* What needs to be done: The output must be exactly the lines from the "The height and" line through the end of the listing below, with no picture included.

* Data:
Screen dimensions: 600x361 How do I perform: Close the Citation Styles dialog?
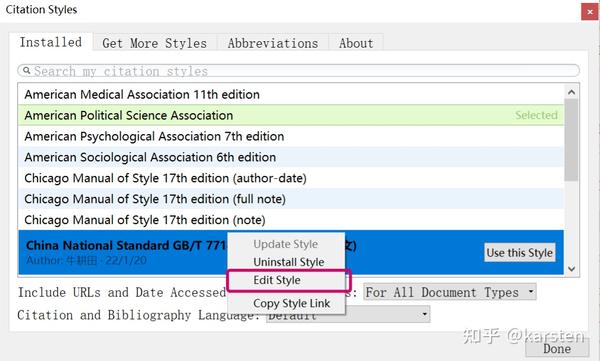pyautogui.click(x=590, y=12)
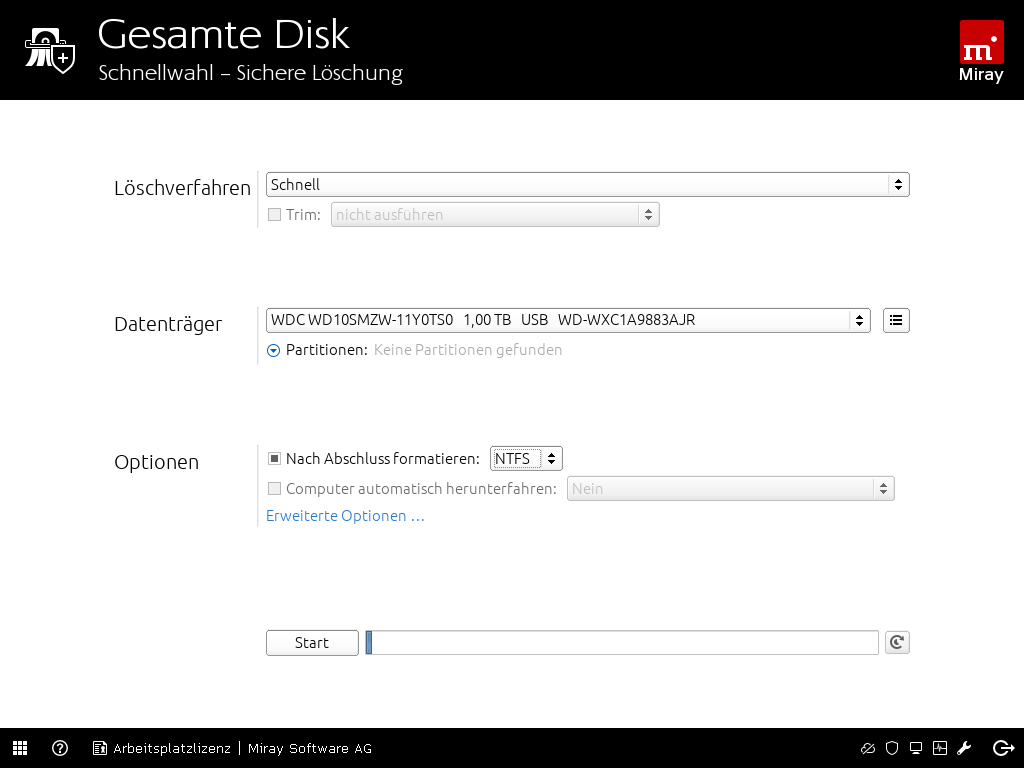
Task: Click the Start button
Action: click(312, 643)
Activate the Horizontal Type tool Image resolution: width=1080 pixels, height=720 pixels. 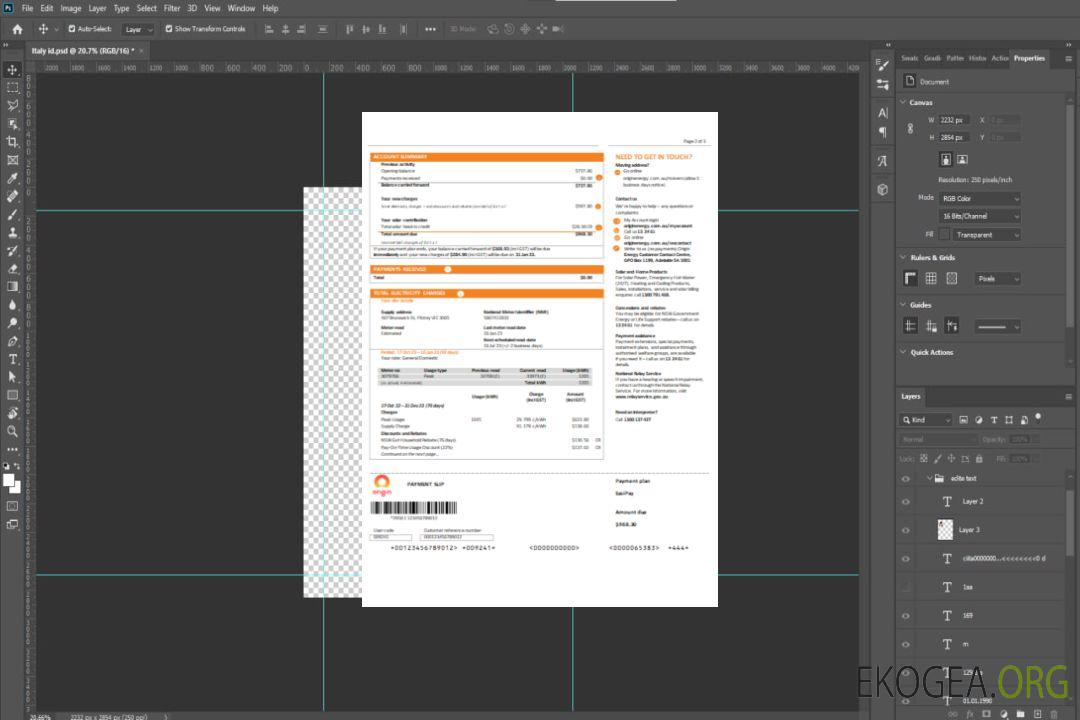coord(13,359)
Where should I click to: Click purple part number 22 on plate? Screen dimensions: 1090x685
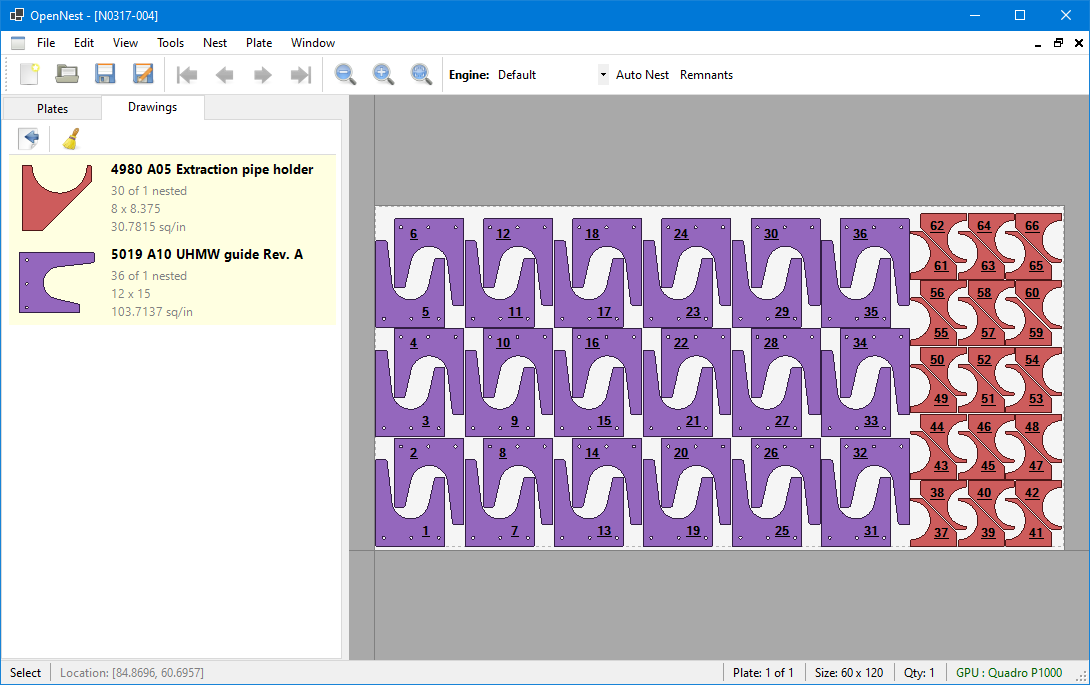pos(681,343)
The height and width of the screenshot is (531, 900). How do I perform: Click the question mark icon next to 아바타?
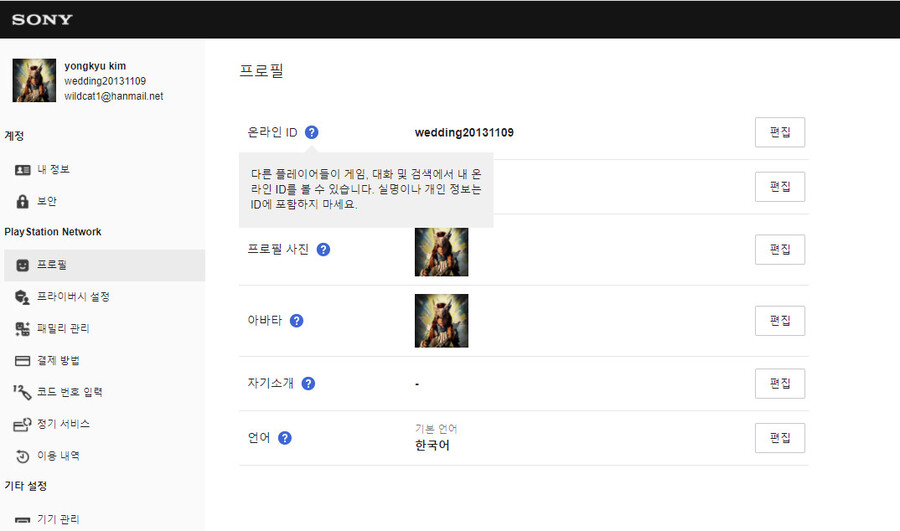[296, 321]
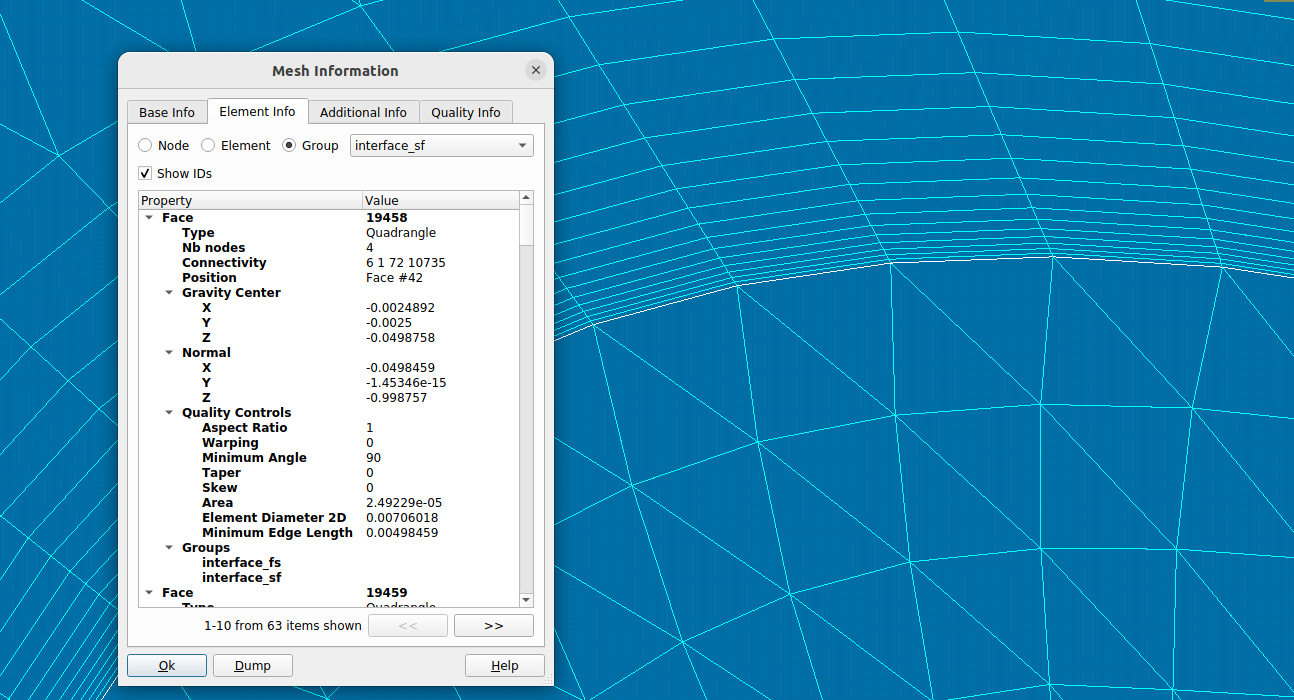Switch to the Quality Info tab
1294x700 pixels.
pyautogui.click(x=465, y=112)
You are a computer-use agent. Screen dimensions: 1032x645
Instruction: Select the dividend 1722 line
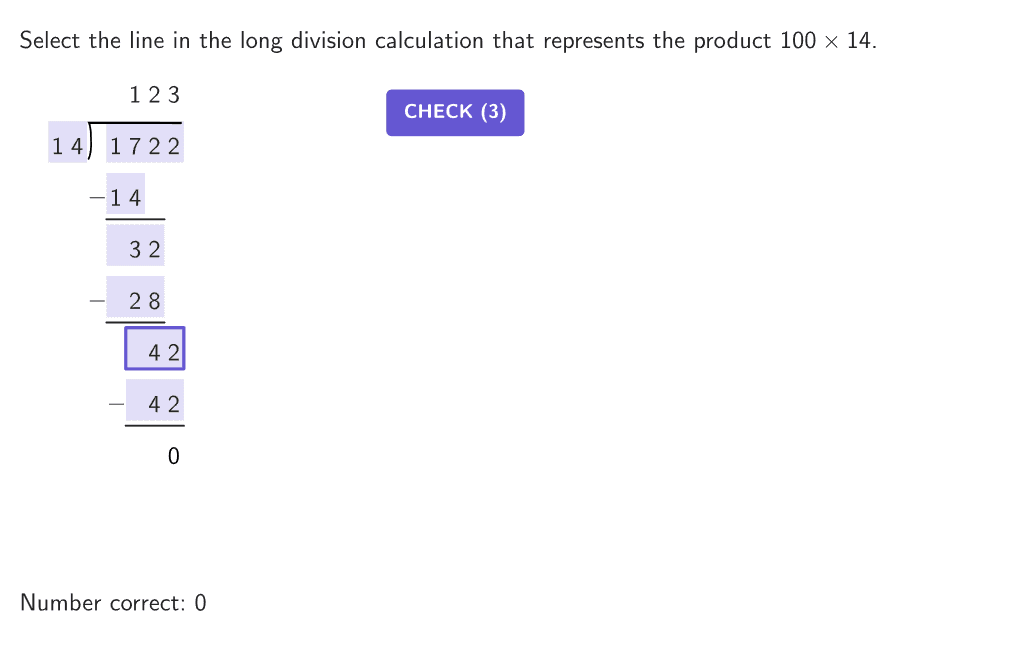[145, 146]
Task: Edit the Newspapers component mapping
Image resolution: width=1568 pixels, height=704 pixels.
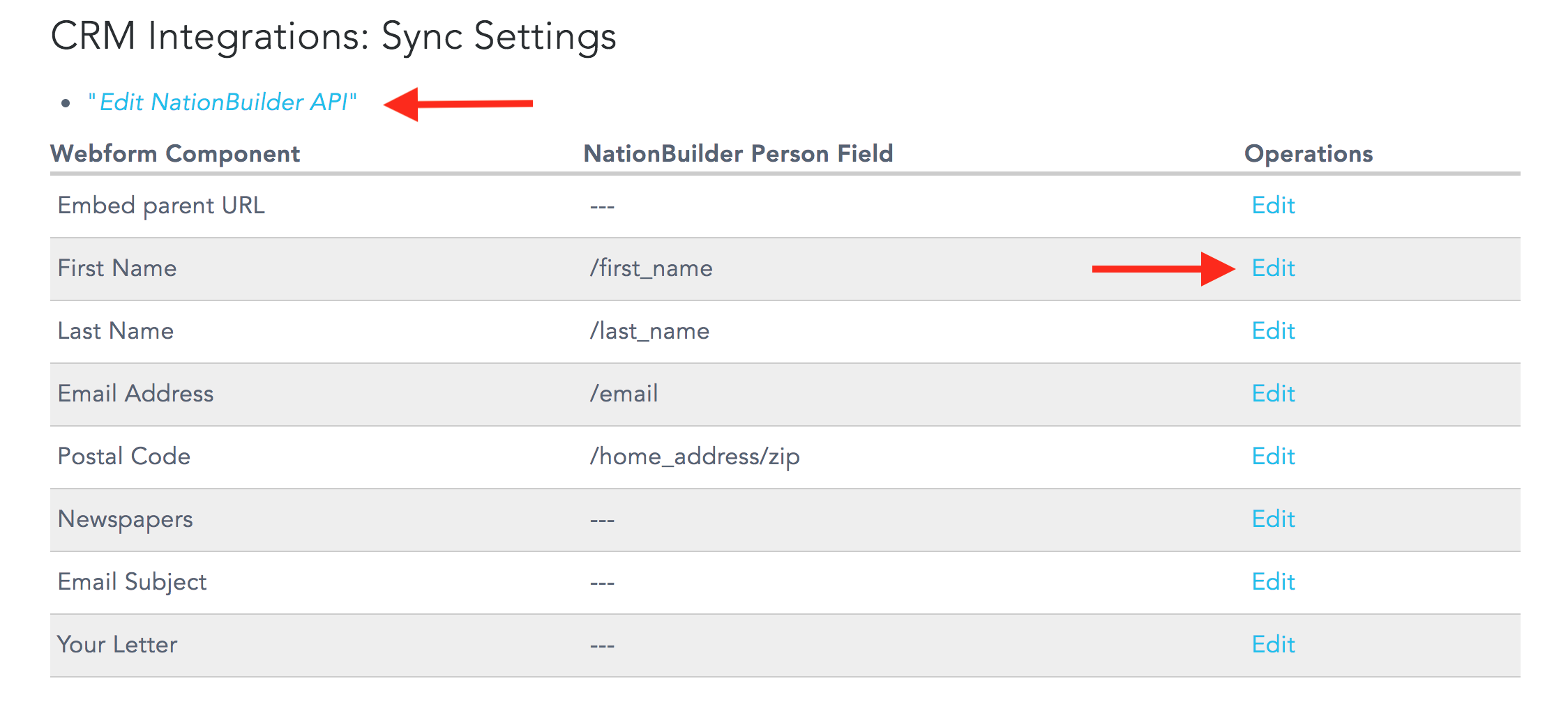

* Answer space:
The height and width of the screenshot is (531, 900). How do I perform: Click the question mark icon next to 아바타?
[296, 321]
Switch to the Quality Info tab
1294x700 pixels.
pyautogui.click(x=465, y=112)
You are a computer-use agent. Screen dimensions: 1032x645
Instruction: Select the dividend 1722 line
[145, 146]
Task: Edit the Newspapers component mapping
Image resolution: width=1568 pixels, height=704 pixels.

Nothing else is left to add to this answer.